Lesson 1: Embeddings
- What embeddings are and how they represent meaning as vectors.
- Why vector size (dimensionality) matters for accuracy, memory, and speed.
- Differences between cosine similarity, dot product, and Euclidean distance.
- Using
SentenceTransformersto generate and compare embeddings in Python.
Vectors
Humans understand the world through patterns our brains have learned over time. We don’t store every detail of an object or word. Instead, we remember its essence: the way it looks, sounds, feels, or fits into a situation. When we hear "dog", we instantly connect it to images, sounds, and feelings without needing to recall every fact about dogs.

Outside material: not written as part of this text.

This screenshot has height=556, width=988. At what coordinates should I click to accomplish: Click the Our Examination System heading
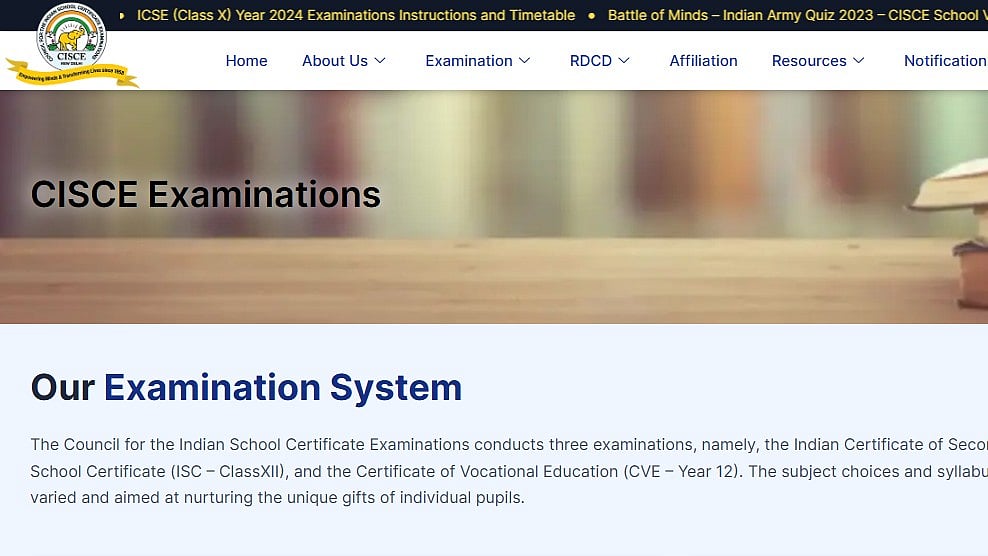click(x=246, y=387)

AI models also work with patterns, but in a different way. They don’t "see" words, images, or sounds the way we do. Instead, they turn them into vectors - lists of numbers that capture meaning in a mathematical environment.
You can think of a vector as a coordinate in a special space, where each axis is not "up" or "left" but a hidden property of meaning. If two pieces of text are close in this space, they are probably related in meaning.
Example:
- "cat" and "dog" → vectors close together.
- "cat" and "airplane" → vectors far apart.
Embedding
An embedding is simply the vector form of a piece of data. It’s created by a model that has been trained to position similar things close together and different things far apart in a vector space.
We can create embeddings from:
- Text
- Images
- Audio
For text, the process is:
- Take your text (e.g., "I like pizza").
- Pass it into an embedding model.
- Get back a vector, for example, 384 numbers between roughly -1 and 1.
Vector Sizes
The size of a vector means how many numbers it contains. It is also called its dimensionality.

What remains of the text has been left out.